Mouth-body-connection

Mouth – Body Connection

Periodontal disease is characterized by chronic inflammation of the gum tissue, periodontal infection below the gum line and a presence of disease-causing bacteria in the oral region. Studies have shown that there is a strong association between periodontal disease and other chronic conditions such as diabetes, heart disease, pregnancy complications and respiratory disease.

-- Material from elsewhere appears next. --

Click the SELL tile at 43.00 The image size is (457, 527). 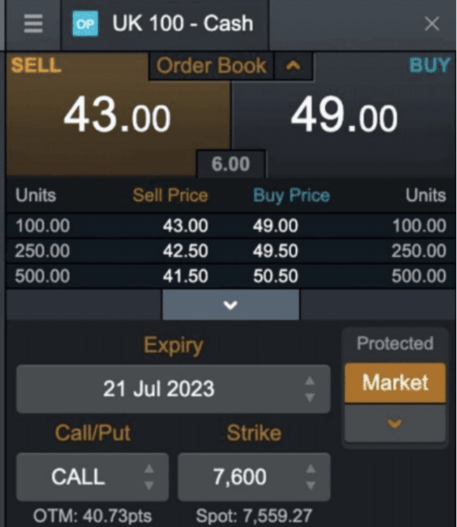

Some common cofactors associated with periodontal disease are:

  • Diabetes  – Diabetes thickens blood vessels and makes it harder for the mouth to rid itself of excess sugar because excess sugar in the mouth creates a breeding ground for the types of oral bacteria that cause gum disease. Periodontal disease could increase blood sugar levels, making controlling the amount of glucose in the blood difficult and possibly increasing the risk of serious diabetic complications.
  • Heart Disease  – One theory explaining the link between heart disease and periodontitis is that the oral bacteria strains exacerbating periodontal disease attach themselves to the coronary arteries when entering the bloodstream, contributing to both blood clot formation and narrowing of the coronary arteries, which could possibly lead to a heart attack. Another possibility is that inflammation caused by periodontal disease causes a significant plaque build up, which can swell the arteries and worsen pre-existing heart conditions.
  • Pregnancy Complications  – Because of hormone fluctuations occurring during puberty, pregnancy and menopause, women are at increased risk of developing periodontal disease.  Periodontitis increases levels of prostaglandin, which is one of the labor-inducing chemicals and these may may trigger premature labor, as well as increase the chances of delivering an underweight baby.
  • Respiratory Disease  – Oral bacteria can be drawn into the lower respiratory tract during the course of normal inhalation and colonize, causing bacterial infections and possible inflammation in gum tissue that can lead to severe inflammation in the lining of the lungs and aggravate pneumonia. In addition, oral bacterium linked with gum disease has been shown to possibly cause or worsen conditions such as emphysema, pneumonia and Chronic Obstructive Pulmonary Disease (COPD).
  • Osteoporosis  – Osteoporosis, characterized by bone fragility, low bone mass and a decrease in bone mineral density., is a common metabolic bone disease frequently occuring in post-menopausal women and occuring less frequently in men. Studies have explored and identified a connection between periodontal disease and osteoporosis due to estrogen deficiency and low mineral bone density.